Above all, he was a highly sociable man, the veritable “life and soul of the party”. One story that epitomised this occurred on the family’s first holiday abroad to Ireland in 1968.
On the first Saturday evening a timid group of six adults and three teenagers made its way to the local bar where they were forced to endure two hours of Irish rebel songs, bellowed out passionately by the local menfolk.
Eventually, one of the men turned to their “guests” and proclaimed it was now their turn to sing. Undeterred, and fuelled by several libations from the well of Arthur Guinness, Dad leapt to his feet and delivered to a bewildered but ecstatic audience his party piece of The Winkle Song with its immortal chorus, of “my old woman and ‘er seven kids were a-pickin’ all the big ones out”!
The English family holidaying in the former jailhouse were local celebrities overnight, so much so that we were given the keys to another local bar for our exclusive use any time, and told to close up when we’d finished!
He could deliver word perfect renditions of the famous monologues, Gunga Din and There’s a Green Eyed Yellow Idol to the North of Kathmandu. And, at this time of year, he and his eldest brother would bring the house down at social events with their heartfelt singing of See Amid the Winter’s Snow.

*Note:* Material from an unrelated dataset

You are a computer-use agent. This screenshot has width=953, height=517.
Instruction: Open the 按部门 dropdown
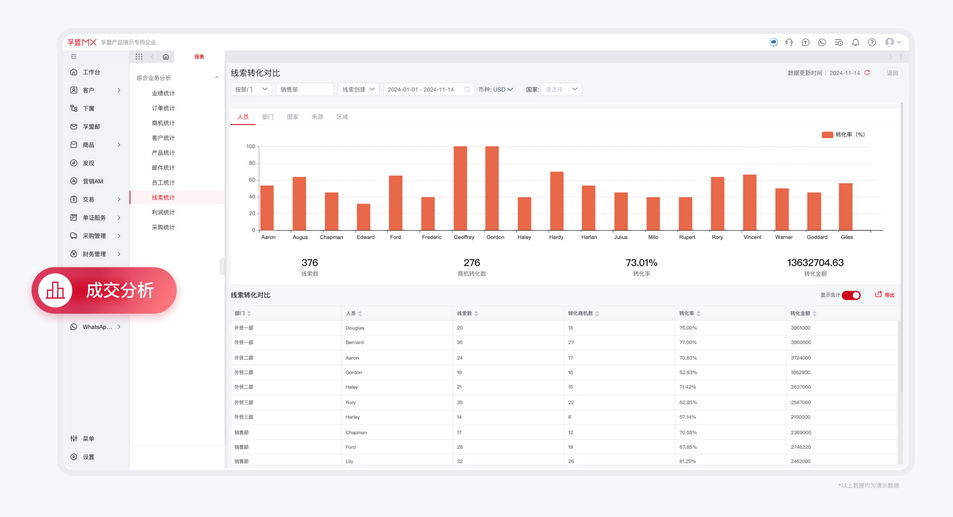click(251, 89)
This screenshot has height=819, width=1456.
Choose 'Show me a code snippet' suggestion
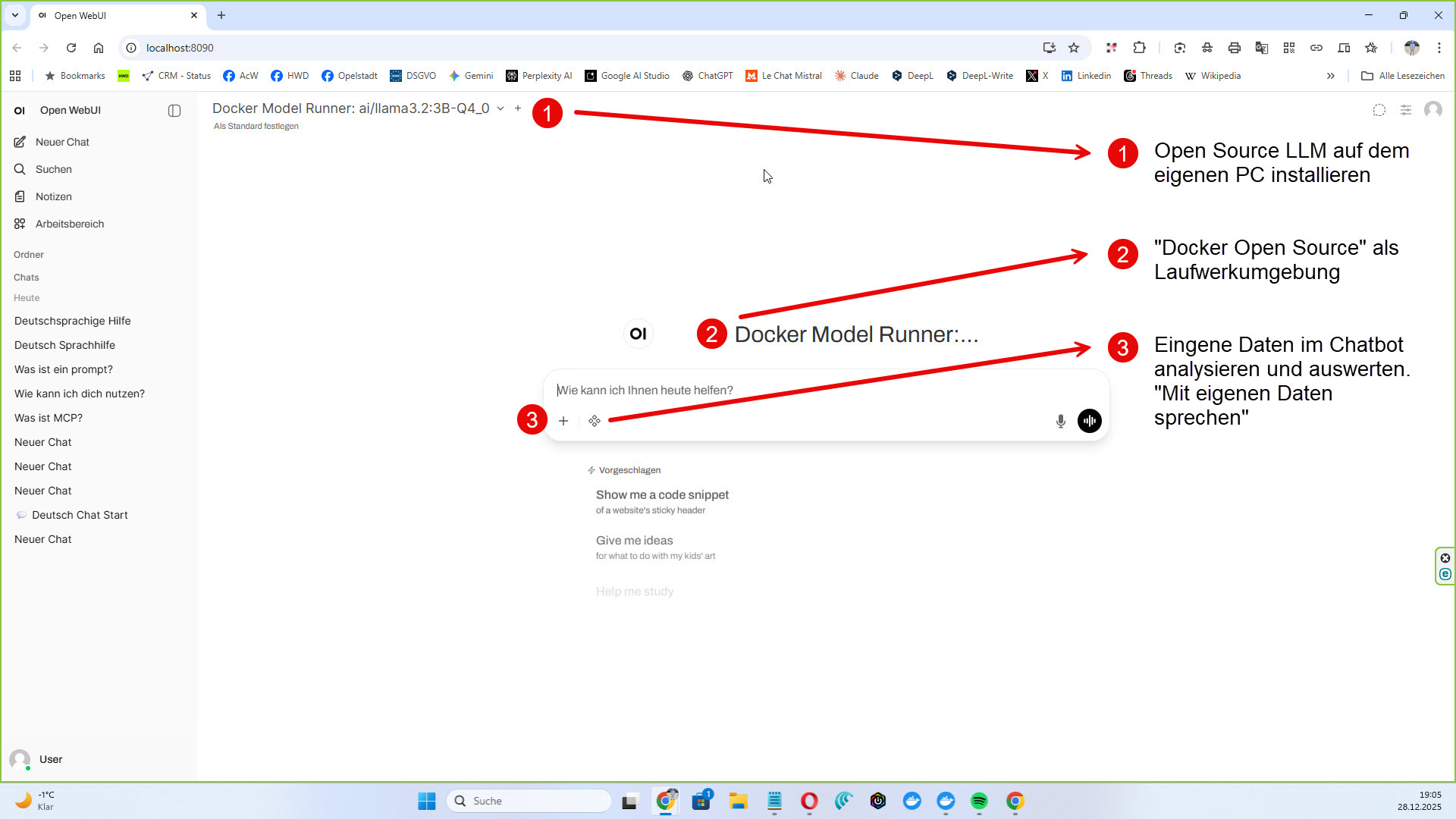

He was never a “dad dancer” (indeed, he and Mum were extremely competent ballroom dancers), but he could embarrass my teenage self by being the loudest, and admittedly, the most tuneful voice in church or other venue where communal singing was required.
It was all this which made his last years in which he was almost afraid to mix with people all the more heartbreaking. Every health professional – nurse, doctor, carer, health visitor – remarked that he was a “lovely man”, always smiling and grateful for whatever service they provided. Whilst I often saw the other side when we quarrelled about his negativity – when I often reminded him that his wife would not have stood for any self-pity had she been alive – there is no question that he was all of those things.

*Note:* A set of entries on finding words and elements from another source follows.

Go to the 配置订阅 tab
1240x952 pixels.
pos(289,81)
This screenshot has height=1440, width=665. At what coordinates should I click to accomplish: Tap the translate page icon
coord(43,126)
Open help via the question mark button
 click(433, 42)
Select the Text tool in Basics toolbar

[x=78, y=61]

As father and son, we shared few genuinely intimate moments – for example, I don’t ever recall anything approaching the “birds and bees” conversation – but we did share hundreds of occasions together of elation and despair, mostly the latter, on the football terraces.
According to my mother, his first words on seeing his son and heir were “if he doesn’t like sport, I’ll have nothing to do with him”. I’m sure it was meant in jest, but there was real feeling in it. He needn’t have worried. In fact, my obsession with cricket and football in particular drove him to distraction during my childhood, especially when I returned home from school at the end of each term with a report that referred to my preference for Gillingham Football Club over my studies.
I know he was proud of me, even though there were times when I tested his loyalty. We had fallen out periodically over my life choices, and we would argue constantly but good-naturedly about politics and sport. But there was mutual respect, admiration and, yes, love, in those exchanges.
He did enjoy introducing me to friends and acquaintances as his daughter during the years when my hair was exceedingly long, but it was done with a characteristic twinkle in his eye.
Until the last few months when he was incapable of doing so, we had spoken almost every day. There have been few days since he died when I haven’t gone to pick up the telephone to call him to discuss the previous night’s live televised football game or give him some juicy sporting gossip that he would not have otherwise been aware of.
Or just to check that he was Ok.
Which he is now, of course.
Though I’m not sure I can say the same.